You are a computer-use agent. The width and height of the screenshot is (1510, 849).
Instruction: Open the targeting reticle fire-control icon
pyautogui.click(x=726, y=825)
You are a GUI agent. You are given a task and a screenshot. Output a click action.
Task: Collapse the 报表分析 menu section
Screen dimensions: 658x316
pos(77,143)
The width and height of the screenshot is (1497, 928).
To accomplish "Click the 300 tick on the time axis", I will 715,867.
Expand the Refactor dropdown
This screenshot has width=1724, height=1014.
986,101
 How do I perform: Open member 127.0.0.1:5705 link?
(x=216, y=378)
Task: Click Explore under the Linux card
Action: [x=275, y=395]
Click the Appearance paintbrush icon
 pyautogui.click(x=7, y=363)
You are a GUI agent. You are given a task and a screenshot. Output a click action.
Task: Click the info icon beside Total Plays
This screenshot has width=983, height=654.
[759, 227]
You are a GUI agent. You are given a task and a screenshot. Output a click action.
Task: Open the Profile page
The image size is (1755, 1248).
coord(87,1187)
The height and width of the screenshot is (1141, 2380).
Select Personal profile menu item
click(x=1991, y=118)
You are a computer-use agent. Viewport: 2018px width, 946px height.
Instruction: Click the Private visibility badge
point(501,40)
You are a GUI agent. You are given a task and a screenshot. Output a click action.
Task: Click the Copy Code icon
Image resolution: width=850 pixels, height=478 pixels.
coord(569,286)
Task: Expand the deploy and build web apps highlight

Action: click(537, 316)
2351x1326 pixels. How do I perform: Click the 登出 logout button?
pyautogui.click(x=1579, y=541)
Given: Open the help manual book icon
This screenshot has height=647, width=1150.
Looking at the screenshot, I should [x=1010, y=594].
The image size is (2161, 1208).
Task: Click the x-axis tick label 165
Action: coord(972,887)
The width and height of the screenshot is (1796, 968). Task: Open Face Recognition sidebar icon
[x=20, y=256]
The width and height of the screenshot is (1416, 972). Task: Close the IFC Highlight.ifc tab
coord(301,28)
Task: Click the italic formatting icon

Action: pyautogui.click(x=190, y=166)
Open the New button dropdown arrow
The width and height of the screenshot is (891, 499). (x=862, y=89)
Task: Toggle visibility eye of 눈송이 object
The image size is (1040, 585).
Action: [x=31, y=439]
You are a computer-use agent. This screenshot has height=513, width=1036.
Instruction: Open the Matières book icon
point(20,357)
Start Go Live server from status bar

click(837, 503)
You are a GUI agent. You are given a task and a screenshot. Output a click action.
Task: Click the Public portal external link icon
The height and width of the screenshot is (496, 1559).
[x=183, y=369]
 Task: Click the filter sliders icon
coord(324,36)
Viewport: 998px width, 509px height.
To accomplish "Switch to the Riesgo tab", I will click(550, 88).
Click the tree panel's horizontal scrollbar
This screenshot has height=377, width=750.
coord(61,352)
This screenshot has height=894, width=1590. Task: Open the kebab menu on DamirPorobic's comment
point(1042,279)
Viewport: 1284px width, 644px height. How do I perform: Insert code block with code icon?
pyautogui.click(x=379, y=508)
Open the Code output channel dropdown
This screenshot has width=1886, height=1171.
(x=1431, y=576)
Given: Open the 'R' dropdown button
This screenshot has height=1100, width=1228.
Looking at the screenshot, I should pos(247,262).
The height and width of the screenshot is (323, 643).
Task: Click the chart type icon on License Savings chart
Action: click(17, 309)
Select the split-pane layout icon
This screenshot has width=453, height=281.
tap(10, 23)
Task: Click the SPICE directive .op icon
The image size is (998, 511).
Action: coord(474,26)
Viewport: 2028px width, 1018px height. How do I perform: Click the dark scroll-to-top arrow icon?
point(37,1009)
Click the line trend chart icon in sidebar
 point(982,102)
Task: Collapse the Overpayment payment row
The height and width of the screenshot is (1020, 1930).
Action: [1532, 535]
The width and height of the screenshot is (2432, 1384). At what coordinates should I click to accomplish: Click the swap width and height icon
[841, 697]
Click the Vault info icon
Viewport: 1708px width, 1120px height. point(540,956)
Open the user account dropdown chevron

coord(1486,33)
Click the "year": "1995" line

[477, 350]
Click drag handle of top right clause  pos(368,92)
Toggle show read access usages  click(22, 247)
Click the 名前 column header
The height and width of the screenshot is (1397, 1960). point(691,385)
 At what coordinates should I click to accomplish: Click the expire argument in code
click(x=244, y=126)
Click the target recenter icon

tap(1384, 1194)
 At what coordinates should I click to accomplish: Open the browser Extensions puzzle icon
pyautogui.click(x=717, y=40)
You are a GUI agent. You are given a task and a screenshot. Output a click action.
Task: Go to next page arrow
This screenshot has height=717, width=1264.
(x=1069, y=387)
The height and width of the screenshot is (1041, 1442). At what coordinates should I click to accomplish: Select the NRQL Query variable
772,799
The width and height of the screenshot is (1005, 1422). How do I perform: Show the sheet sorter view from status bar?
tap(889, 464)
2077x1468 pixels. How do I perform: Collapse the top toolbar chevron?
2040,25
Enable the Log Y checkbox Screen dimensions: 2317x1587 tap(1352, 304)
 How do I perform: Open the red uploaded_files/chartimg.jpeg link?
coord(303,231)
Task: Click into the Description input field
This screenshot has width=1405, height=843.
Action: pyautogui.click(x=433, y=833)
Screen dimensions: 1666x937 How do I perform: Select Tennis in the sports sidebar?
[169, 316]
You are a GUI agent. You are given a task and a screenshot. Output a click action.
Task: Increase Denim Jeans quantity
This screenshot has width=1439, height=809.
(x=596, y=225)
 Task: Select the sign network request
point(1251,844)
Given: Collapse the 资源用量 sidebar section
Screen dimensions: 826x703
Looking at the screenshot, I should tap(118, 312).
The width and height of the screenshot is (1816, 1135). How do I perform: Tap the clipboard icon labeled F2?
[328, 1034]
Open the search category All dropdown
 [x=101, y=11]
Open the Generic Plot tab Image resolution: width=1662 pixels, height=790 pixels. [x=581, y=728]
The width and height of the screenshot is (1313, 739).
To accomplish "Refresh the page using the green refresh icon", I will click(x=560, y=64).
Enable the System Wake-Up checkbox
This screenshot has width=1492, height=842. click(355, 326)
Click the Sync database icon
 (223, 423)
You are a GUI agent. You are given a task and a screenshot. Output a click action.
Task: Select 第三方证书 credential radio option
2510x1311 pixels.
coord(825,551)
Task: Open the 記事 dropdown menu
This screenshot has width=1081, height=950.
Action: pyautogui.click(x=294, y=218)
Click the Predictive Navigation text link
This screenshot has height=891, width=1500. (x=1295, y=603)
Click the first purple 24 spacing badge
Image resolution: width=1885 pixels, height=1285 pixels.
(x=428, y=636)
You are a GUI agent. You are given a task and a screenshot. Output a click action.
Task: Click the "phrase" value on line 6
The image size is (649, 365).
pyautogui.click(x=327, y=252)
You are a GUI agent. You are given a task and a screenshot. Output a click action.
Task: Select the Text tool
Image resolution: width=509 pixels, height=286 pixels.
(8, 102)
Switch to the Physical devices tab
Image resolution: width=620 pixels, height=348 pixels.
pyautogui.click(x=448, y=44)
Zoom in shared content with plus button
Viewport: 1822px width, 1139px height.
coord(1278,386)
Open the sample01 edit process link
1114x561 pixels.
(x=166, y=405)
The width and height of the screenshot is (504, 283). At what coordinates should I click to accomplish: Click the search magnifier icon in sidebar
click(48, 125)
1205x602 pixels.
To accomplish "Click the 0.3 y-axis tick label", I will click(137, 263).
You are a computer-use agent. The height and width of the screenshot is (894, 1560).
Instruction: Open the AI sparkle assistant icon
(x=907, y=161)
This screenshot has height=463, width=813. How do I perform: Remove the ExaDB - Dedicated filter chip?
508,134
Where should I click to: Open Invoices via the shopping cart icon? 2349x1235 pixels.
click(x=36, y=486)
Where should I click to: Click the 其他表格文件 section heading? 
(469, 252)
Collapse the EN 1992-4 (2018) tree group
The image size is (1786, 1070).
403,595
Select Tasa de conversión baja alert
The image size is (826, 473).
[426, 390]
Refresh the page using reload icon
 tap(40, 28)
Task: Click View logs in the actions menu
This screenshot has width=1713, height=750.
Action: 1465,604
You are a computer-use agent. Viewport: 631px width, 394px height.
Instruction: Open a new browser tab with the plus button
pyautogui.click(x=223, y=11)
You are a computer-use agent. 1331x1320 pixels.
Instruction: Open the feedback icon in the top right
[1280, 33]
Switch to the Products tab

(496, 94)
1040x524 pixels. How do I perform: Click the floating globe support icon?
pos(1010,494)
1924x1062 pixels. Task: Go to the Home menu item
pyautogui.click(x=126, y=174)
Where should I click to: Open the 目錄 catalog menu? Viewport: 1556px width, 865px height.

■ **Task item**
Please filter the entries above down to the lines holding "computer" and copy them.

■ **Result of the exercise**
You are a computer-use agent. The width and height of the screenshot is (1510, 849).
You are a computer-use agent. Viewport: 2018px width, 946px height.
You are a computer-use agent. This screenshot has height=513, width=1036.
You are a computer-use agent. The height and width of the screenshot is (894, 1560).
You are a computer-use agent. Viewport: 631px width, 394px height.
You are a computer-use agent. 1331x1320 pixels.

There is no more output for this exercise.